The Fall of House Usher | The little house in barbarism

Quebec does not produce horror television series, with the exception of frightening sequences from If we loved each other where the carpenter Julien is having “a manicure for his toenails”.




Images more terrifying than any American blockbuster dripping with crushed brains and rotten viscera juice.

However, as soon as the leaves turn red, the nights cool and the inflatable ghosts of Costco purr on every lawn, we are all looking for a series of horrors to devour with a bowl full of mini Kit Kats and Aero.

Failing to review Patrick Senécal presentson Videotron’s Club illico, Netflix launches Thursday The Fall of House Usher (The Fall of the House of Usher), a gloomy work by specialist Mike Flanagan, who also made the successful series The Haunting of Bly Manor (meh!) and The Haunting of Hill House (frankly better!).
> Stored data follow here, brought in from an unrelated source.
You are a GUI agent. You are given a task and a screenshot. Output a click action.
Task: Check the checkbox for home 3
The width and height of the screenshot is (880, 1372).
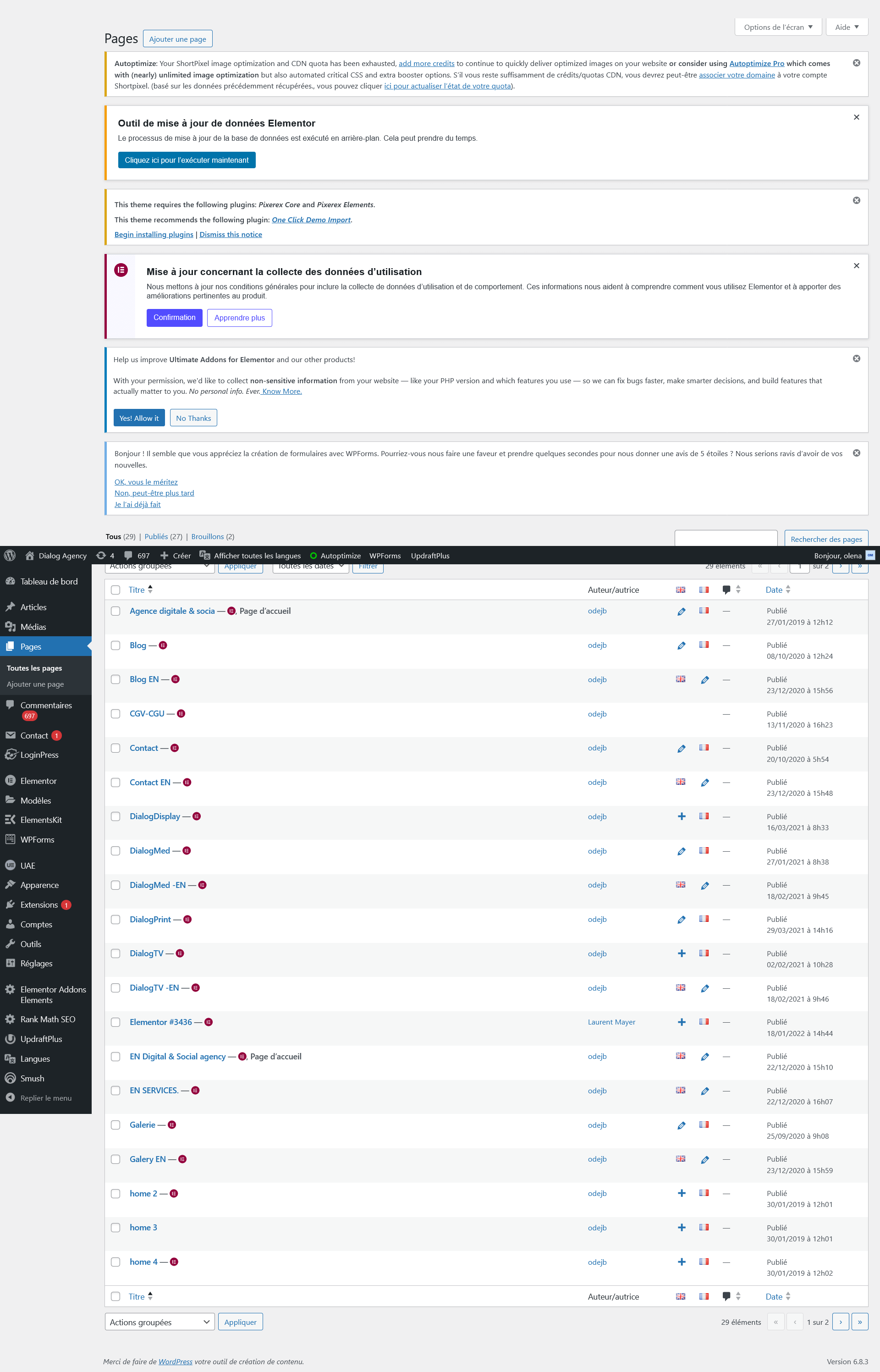[x=116, y=1228]
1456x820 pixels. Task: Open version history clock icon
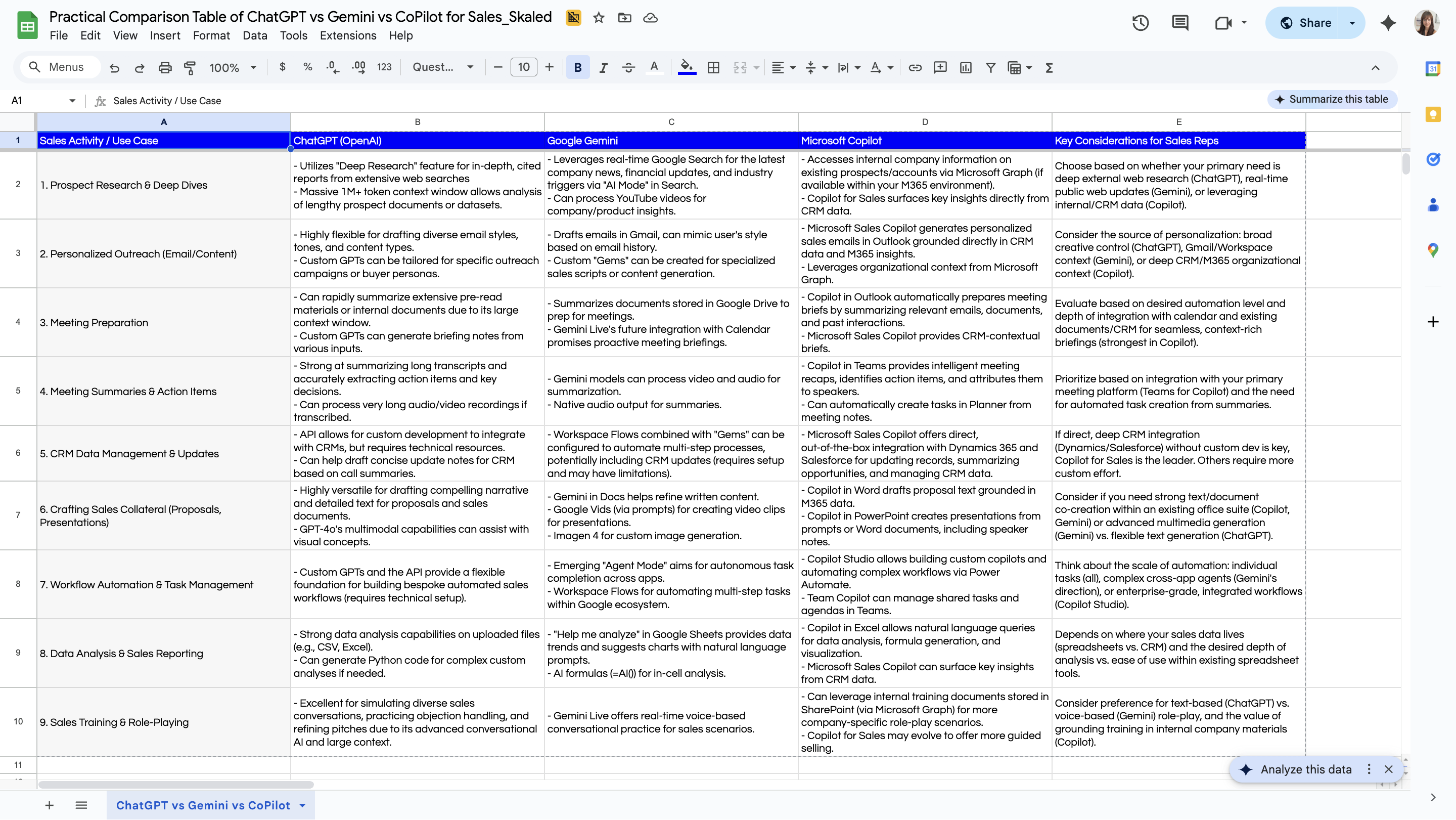click(1140, 23)
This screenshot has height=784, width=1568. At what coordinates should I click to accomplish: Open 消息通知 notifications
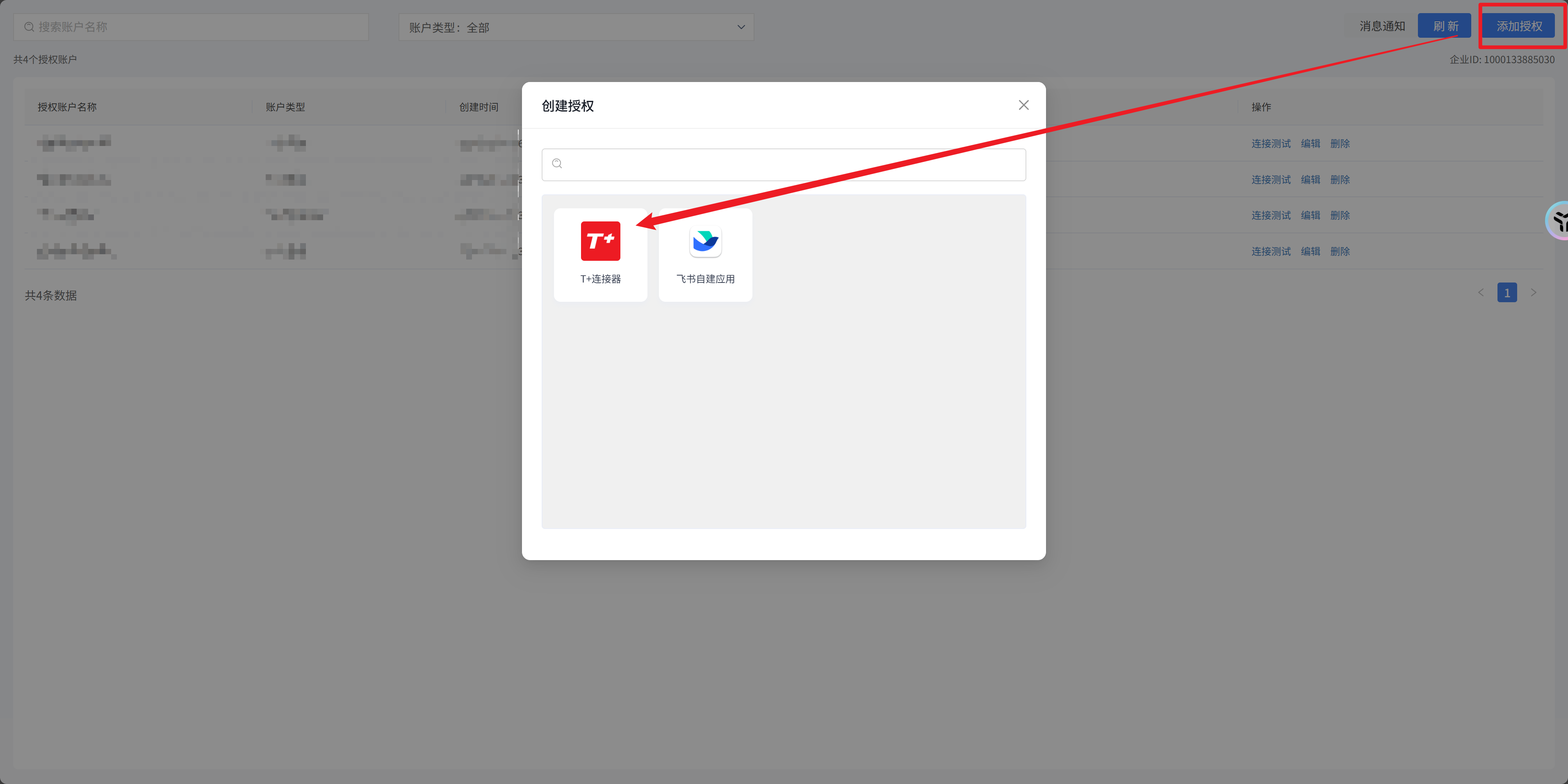(x=1382, y=26)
Divided into eight one-hour segments, The Fall of House Usher revisits the work of American novelist Edgar Allan Poe in an inventive, modern and chilling way. Think of a series alloy Succession And Painkillerbut coated in morbid hallucinations and gruesome murders.

Because yes, it’s a hyper-popular subject, this macabre series recounts the descent into hell of the Usher family, who raked in billions of dollars by marketing a powerful pain medication similar to OxyContin. Imagine Painkiller And Dopesickbut transposed into a fantastical-gothic universe.

And Succession, in there? I arrive there. This nightmarish story revolves around the patriarch Roderick Usher, big boss of the influential pharmaceutical company Fortunato, who had six children with five women. As in Successionthe six Usher children, all adults, fight fiercely for the affection – and the mountain of money – of their cruel father, now in a relationship with a strange young woman called Juno.

From the first episode, the biggest punch comes out: the six heirs of Roderick Usher have perished in atrocious circumstances. Through flashbacks and long confessions drowned in very expensive cognac, Roderick Usher tells a federal government investigator, who has been trying to pin him down for several decades, how he lost his six children, all of them more detestable. each other.

This is probably the most eye-catching element of this Netflix miniseries: each episode culminates with the violent death of one of the children of the Usher dynasty. But in what way and why? Here’s the catch.

Yes, this process gets repetitive, but it works really well. Too good, even. The Usher children are so self-centered, stupid, spoiled, tweets and unbearable that we (almost) can’t wait to see them suffer before our eyes, in the purest tradition of film gore. Note to self: don’t adopt a black cat, never go near monkeys in a zoo, and always check under the pillow before falling into Murphy’s arms. Ryan Murphy’s, of course.

The first two episodes of The Fall of House Usher are dense and scattered between the distant past, the recent past and the present, which generates a lot of confusion. Who is he, what is she doing again? As the series has so many characters, listening becomes less fluid.

At the start of the third episode, and after several voluntary stops, I considered giving up. By the fourth time, finally gripped by the intrigue, I knew I would make it to the end (of the night).

For eight hours, fans of Edgar Allan Poe will have fun noting the multiple references to his books and his favorite themes. A crow here, a black cat there, a character called Auguste Dupin, one of the pillars of the detective genre dating from 1841.

The actress Carla Gugino plays one of the most enigmatic figures of The Fall of House Usher. In various forms, this disturbing woman, who is called Verna (anagram of raven, hint!), appears in all eras, in each story, and she sows death in a clandestine party, in a medical laboratory or in a shelter for abandoned animals. She is a demon with supernatural powers who has been relentlessly stalking the Ushers for several decades, too.

Another character to watch out for: Madeline, the twin sister of patriarch Roderick Usher, a brilliant, manipulative and cold person.

In an atmosphere of paranoia, feline eyes that glow in the night and special storm effects, The Fall of House Usher kicks off the October chill season. Place the little pumpkins on the porch and hang the skeletons from the banister, it’s a hurry.

Also, just because Halloween is approaching doesn’t mean you have to let your gallant guard down, right, Alexandre de If we loved each other ? Invited by the energetic Julie to a disco-style Roulathèque, Alexandre, 45, asked her, seeing her blouse with psychedelic patterns: “Have you put on your costume? » But Julie wasn’t dressed up for the 1970s. She was wearing her everyday clothes and not a Halloween outfit. Boops! (mixture of boo! and woops!)